You are never too old to learn - and you should always try new things. (Mom and Dad)
My parents are information seekers by nature and they passed this quality down to my brother and I. My Dad attends One Day University at least once a year and is always excited to discover a new topic and share what he’s learned with me. My mom learned how to garden in her 40’s (and is now a total whiz - check out her instagram feed for great gardening tips!), mastered hot yoga in her late 50’s and just started sailing lessons!
Money is best spent on experiences, especially travel. (Mom and Dad)
Even very early in their life together, my parents sought adventure and to see the world beyond where they came from. They traveled to Europe on shoestring budgets in their twenties and took my brother and I overseas when we were young. They wanted us to have a broad world view and experience other cultures early on. Our travels made me compassionate, curious, grateful and adventurous - and I never want to stop exploring. My mom and I are going to three new countries together this spring alone - Aruba in February, Thailand and Malaysia in April to visit my brother (who clearly picked up the travel bug too, he lives there now!) and we cannot wait!
On one of a million trips to New York City
You should always, always be reading. (Dad)
Every night when he got home from work, my Dad read to me for a solid hour after dinner - or sometimes before he even ate so I could be in bed on time - and it helped make me into a lifelong voracious reader.
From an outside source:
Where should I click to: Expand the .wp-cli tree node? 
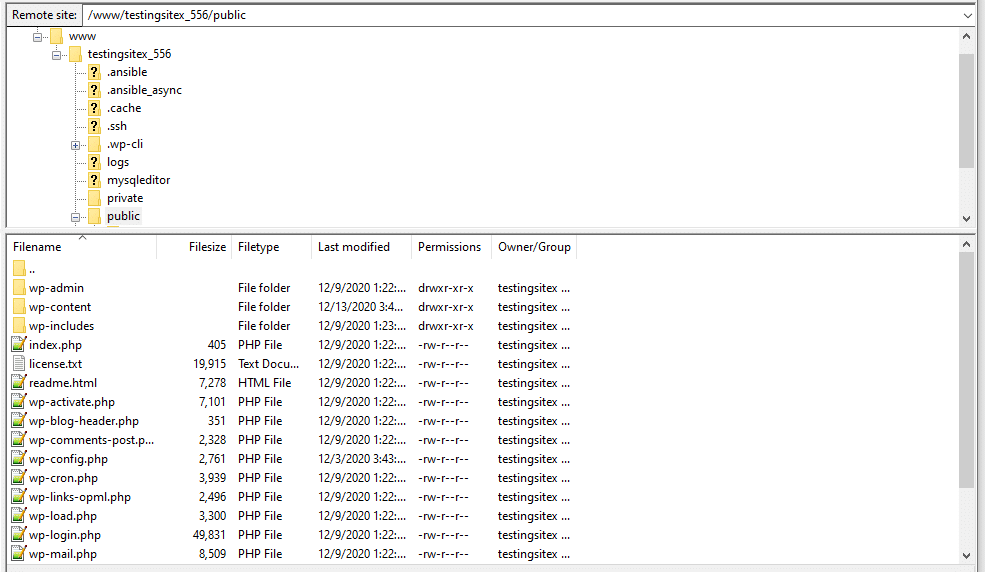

I still read every night before bed for as long as I can keep my eyes open. Reading makes me a better, sharper, kinder person - and a better writer. I've waited my whole life to pass this love onto my children, too. We read all day and every night before bed with Daisy and she already loves books so much.
You don’t need money to dress well. (Mom)
Truth be told, my mom could dress in head-to-toe designer labels if she chose to, but you’re more likely to find Pam (or “Miss P” as my husband calls her) browsing the racks of TJMaxx with a studied approach and a fine-toothed comb. She taught me that as long as you have a good eye for color and proportion, know what looks good on your figure and shop for the seasons, you can look like a million dollars no matter what your budget. I remember her pulling pages from InStyle and Vogue to inspire outfits that she then either made by hand or pieced together with bargain finds from different stores and now, I find myself doing the same thing.
Mom's swimsuit? Probably $4. Looking timelessly glamorous? Priceless.
Don’t be afraid to pay someone else to do the things you’re not good at. (Dad)
My Dad is not a handy guy - and he’d happily offer up that truth if you asked. He can lecture on the economic performance of housing tax credit properties but ask him to hang your TV, your house might not perform for long. He’s not shy about the value of his time and recognizing when it’s time to call in the professionals - and I admire that. Especially as a parent, sometimes it’s more important to spend time with your kids than to spend all day trying to learn how to rewire an electrical box.
A fever calls for a “Nurse Bed”, popsicles and movies on TV. (Mom)
Freddy and I were almost never sick growing up - we spent so much time outside, our immune systems were fairly impenetrable - and my mom suffered no fools when it came to either of us faking sick. However, when we were really actually sick with a measured fever, Mom rolled out the red carpet treatment. She would pile all the softest blankets in the house on top of our living room couch, fold us into them then cover us with even softer blankets and cushion our heads with fancy pillows - this was called “the nurse bed”. We were allowed to watch movies on television all day and she would bring freeze pops in bowls and cold compresses for our foreheads. Sometimes we even got face massages. I secretly loved being sick.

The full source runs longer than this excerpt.